Melbourne International Film Festival Review: Advanced Style (USA, 2014)

advanced-style

While any female with internet connection and a love of fashion and style are intimately familiar with street fashion photographer Scott Schuman from The Sartorialist, or fashion blogging powerhouse duo Tash Sefton and Elle Ferguson from They All Hate Us, not many are aware of Ari Seth Cohen’s work on fashion blog Advanced Style. Why? Because Cohen only features totally stylish women … aged 50 years and up.

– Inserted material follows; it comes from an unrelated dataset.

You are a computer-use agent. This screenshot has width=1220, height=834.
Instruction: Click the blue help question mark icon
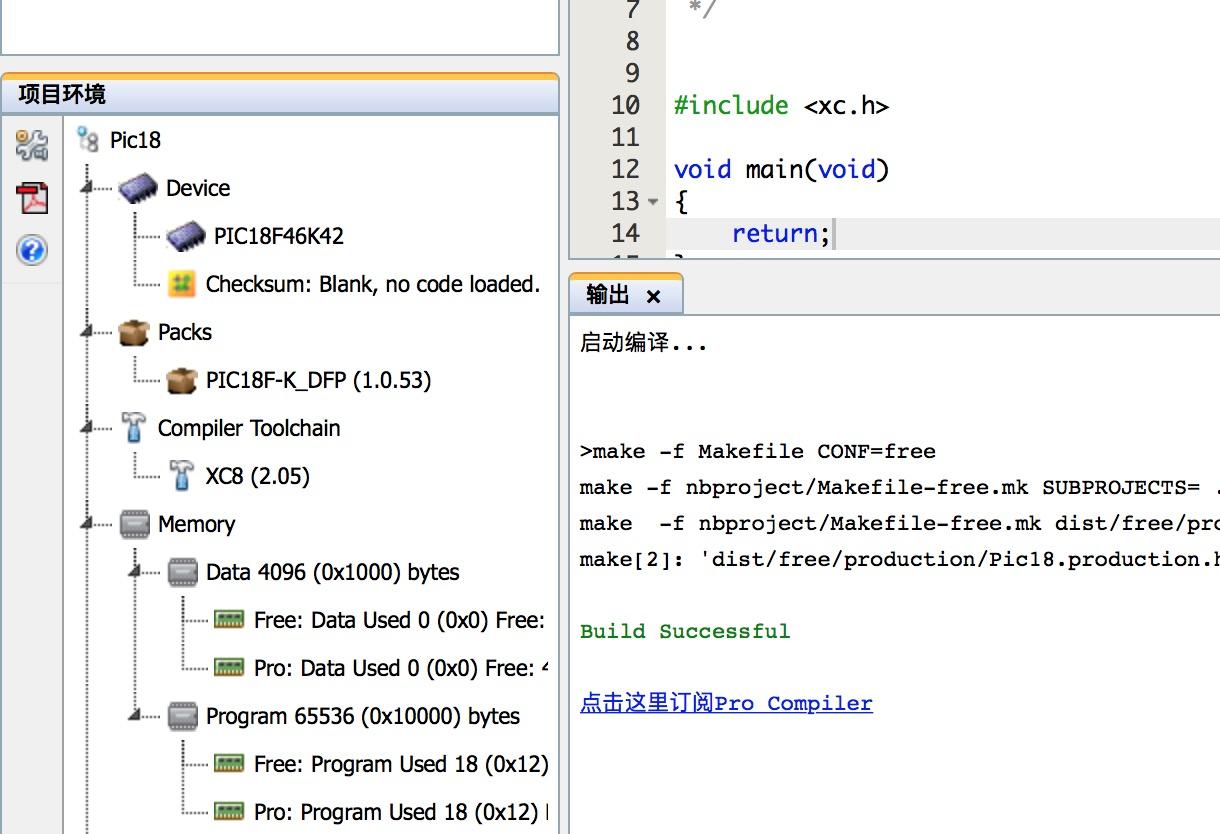32,249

Advanced Style is from first-time director Lena Plioplyte, and it takes us behind Cohen’s lens and introduces us to some of the women featured on the blog. It’s a celebration of style, and takes the notion that fashion and beauty is only experienced by the young and tips it on its girlish green head. “Ageing can be a wonderful thing”, Cohen tells us, and Advanced Style (both documentary and blog) set out to showcase the women who rage against the dying of the light, and maybe rage with it.

Advanced Style interviews the likes of 81-year-old ex-Apollo theatre dancer Jackie Murdock, 67-year-old textile designer Deborah Rapoport and even 93-year-old Ilona Royce Smithkin, a woman so outrageous she makes falsies (fake eyelashes) out of her own hair. There are so many other women in the documentary but there’s one thing they all have in common: they are the fashion world’s rebels, and while all the pretty young models are dressing just as everyone is expecting them to, these older women are clearly not. They’re not the retiring type, and because fashion and style fuels them, it’s not something they’re going to give up in a hurry.

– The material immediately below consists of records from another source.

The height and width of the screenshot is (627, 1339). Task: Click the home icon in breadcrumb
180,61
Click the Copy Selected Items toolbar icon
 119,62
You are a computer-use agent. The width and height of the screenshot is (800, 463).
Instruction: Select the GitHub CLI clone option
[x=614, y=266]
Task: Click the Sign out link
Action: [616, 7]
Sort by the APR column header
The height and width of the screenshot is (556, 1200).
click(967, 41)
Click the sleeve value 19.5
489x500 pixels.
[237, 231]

This is almost like a big middle finger salute to the industry’s idea of beauty, and it’s great to see. Many of the women talk about their lives, both their regrets and their wins, and it informs their choices. They’re the complete antithesis to the subjects often seen on fashion blogs and in street photography, but they’ve become fixtures of it too. One of the women featured, aged 90+, talks about being comfortable in her own skin, and that as you get older you learn to accept yourself. This is clearly a solid sense of style, proving that following the crowd will never win in the style stakes.

But the women of Advanced Style are full of pearls of wisdom, as it often the case with women who’ve already done a lot of living. They talk about the relationships they’ve had and how the relationships they’re in now have survived, and one talks of the hope of finding love soon. They are shown as women who are full of life because they know who they are, and because they are older than most women at the fashion shows they frequent that they know that life is too short to live like a wallflower.

Advanced Style is for anyone, no matter what age, who believes in living life to the fullest. It’s about knowing who you are and nurturing your unique self, and never being afraid to stand out and be noticed. If you’re the shy retiring type, this film is for you. If you’re a late bloomer, congratulations … the best is yet to come.

Review Score: FOUR STARS (OUT OF FIVE)

Advanced Style has been screening at the Melbourne International Film Festival. Its final screening is tomorrow, August 6th at 4pm.